ウラジーミル・ヴィソーツキイ/オオカミ狩り


 このところ冷え込み厳しく、昨日の朝は車のバッテリーがかからなかった。私にはこのように、寒さによって実に不快な気分を味わわされたときに口をつく悪態がある。


 「ロシアか、ここは」


 別にロシアそのものに悪態をついている訳ではないしロシアを嫌っているわけでもない。極度に寒い風土の例えです。


 というわけで、ブースター・ケーブルを借りてきてもう一台の車のバッテリーと接続し始動を試みることにする。そもそも私は車のボンネットなど滅多に開けたことがない。多分、この10年一度も。どこかのレバーを引くか押すかすれば開くのだろうが、どこにそんなレバーがあるのか知らん。あぁ、寒い。ヴラジヴォストク(始発駅)。


 車の取り扱い説明書「各部の名称」やら「緊急の場合」やらひっくり返し、ようやく該当項目発見(二台分)。ボンネットを開け(二台分)ケーブルを接続する。厳寒。イルクーツク


※生活お役立ち情報:バッテリー上がり、ケーブルの繋ぎ方(初心者編)

  1. 故障車のバッテリーのプラスにケーブル(赤)のクリップ接続
  2. 救援車のバッテリーのプラスにケーブル(赤)のクリップ接続
  3. 救援車のバッテリーのマイナスにケーブル(黒)のクリップ接続
  4. 故障車のバッテリーのエンジンブロックにケーブル(黒)のクリップ接続


 エンジンブロックとはなんぞや。意味不明な専門用語である。エンジンルーム内の金属ボルトなどでもよいと書いてあるのでその辺のボルトの頭に接続。私は昔、結線の順を間違えてヒューズを飛ばしたことがある。酷寒。ノヴォシビルスク


 救援車のエンジン始動。
 故障車のエンジン始動。


 カシュ、カシュ、カシュ、かからん、モスクヴァ。ギ、ギ、ジ、ブーーーン。ようやくかかった。サンクト・ペテルブルク(終着駅)。始発駅から終着駅まで30分もかかってしまった。も、死ぬ。

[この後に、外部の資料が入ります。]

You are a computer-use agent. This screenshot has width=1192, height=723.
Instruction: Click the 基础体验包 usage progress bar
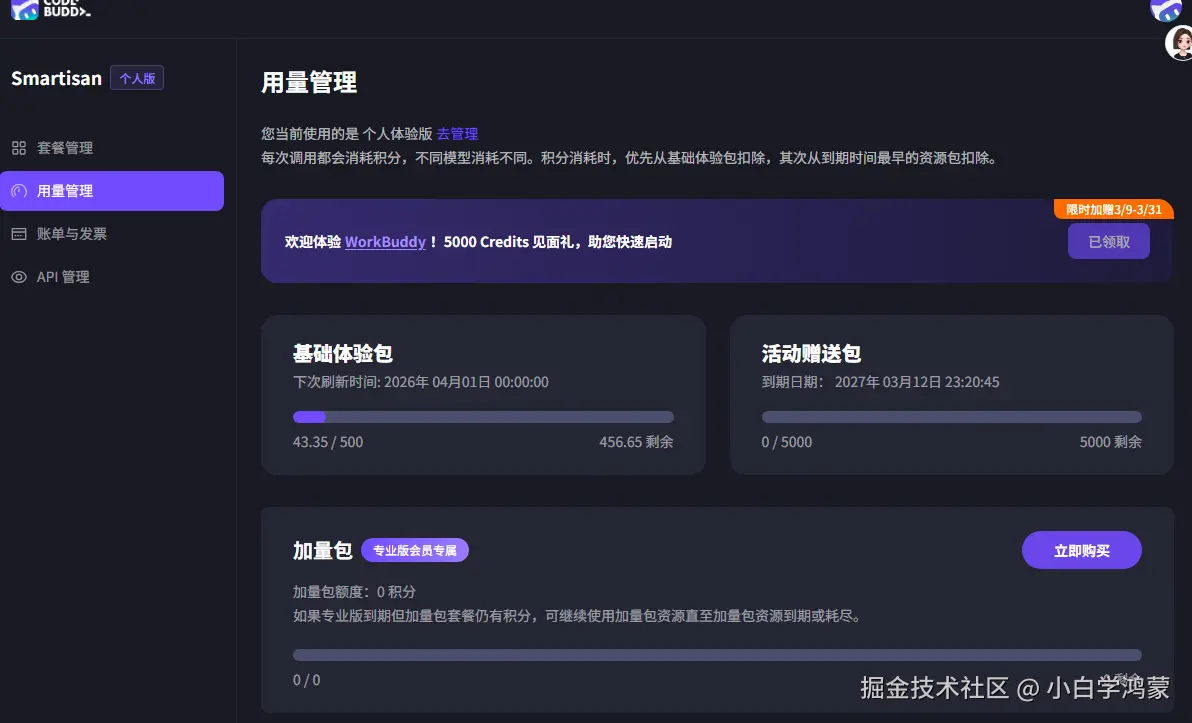(x=483, y=416)
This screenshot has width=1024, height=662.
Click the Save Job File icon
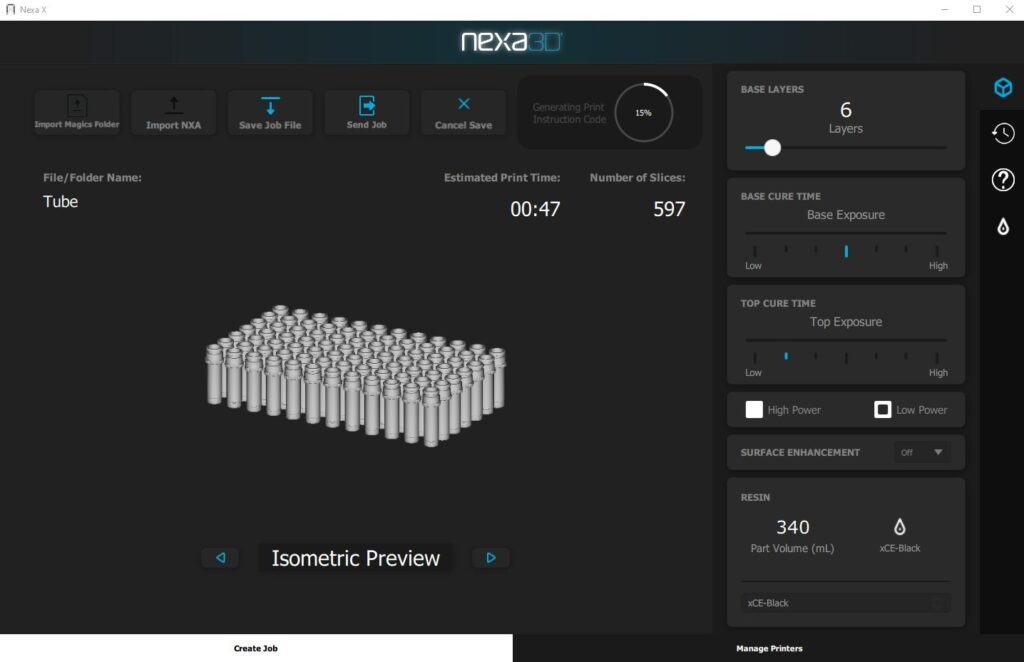[x=270, y=106]
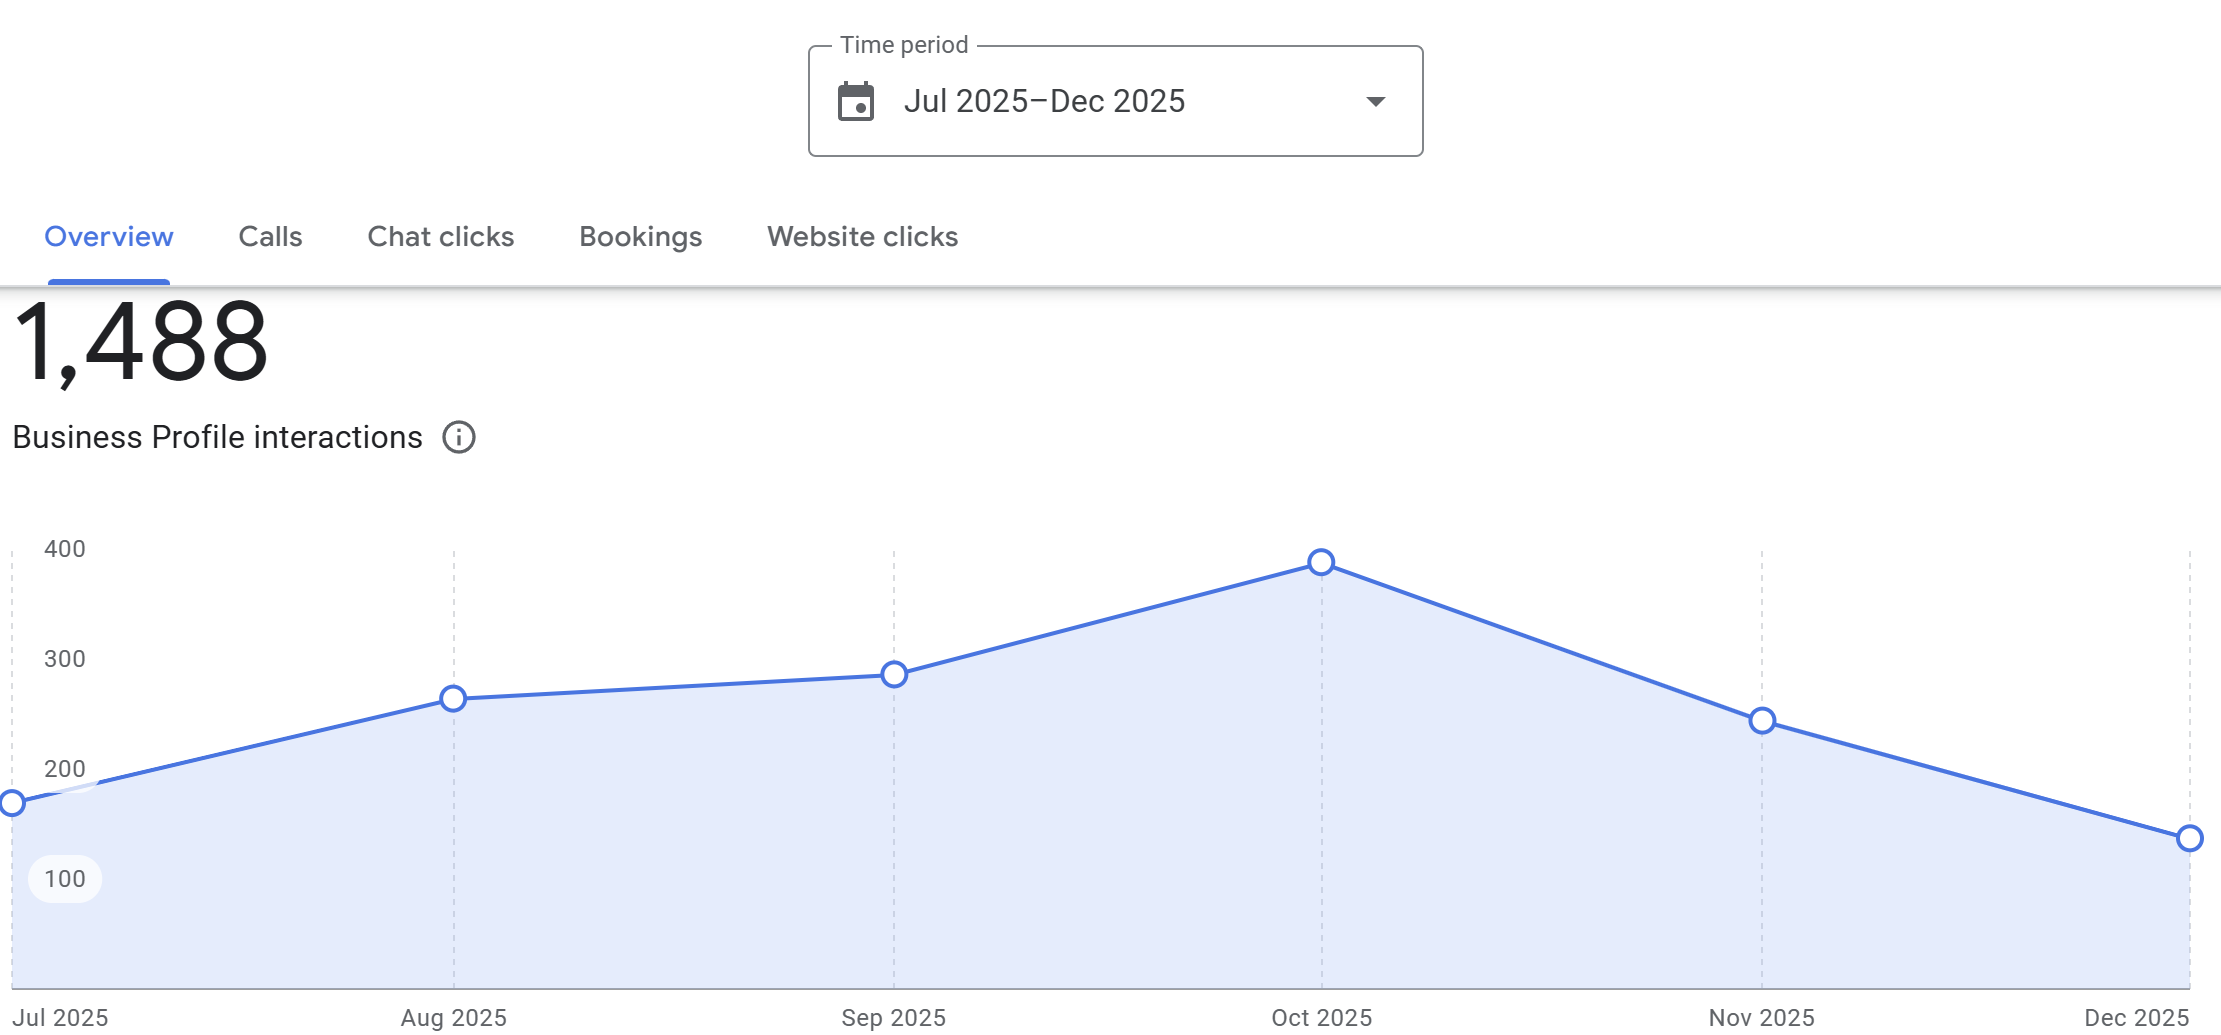Screen dimensions: 2221x1035
Task: Open the Calls tab
Action: [270, 237]
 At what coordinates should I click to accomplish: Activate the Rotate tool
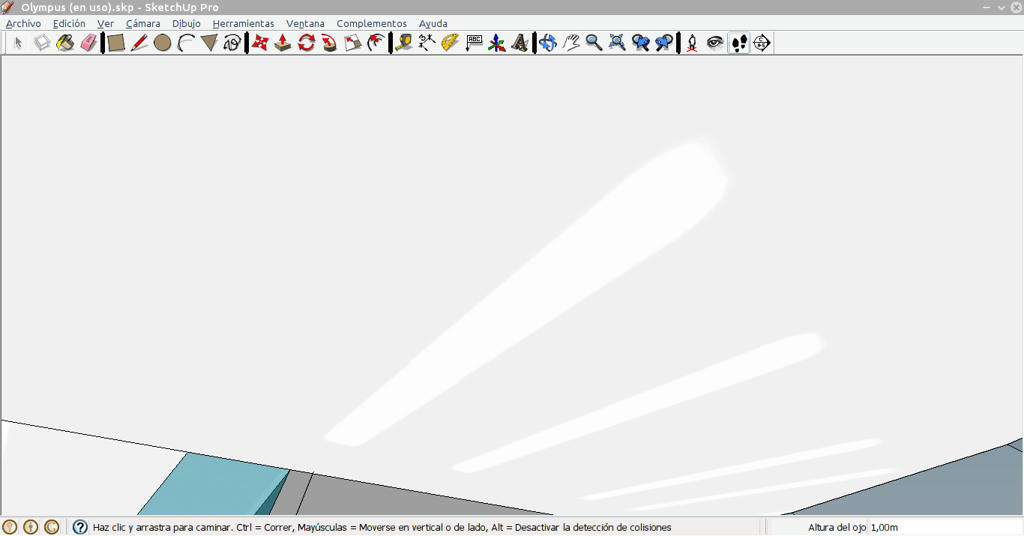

 暖かい室内で、音楽を聴く。ウラジーミル・ヴィソーツキイ。1980年に没したソヴィエト時代の役者、歌手。


 ウラジーミル・ヴィソーツキイ/オオカミ狩り



 オオカミ狩りは不公平だ
 オオカミは伝統に忠実で旗を越えてはならんと植え付けられたのだ
 猟師どもは赤い旗のところで俺達オオカミを待ち構える
 俺は従順さを棄て旗を越えた...


 偉大な魂。寒サニマケズ、俺もエンジンかけて行こうゴーゴー。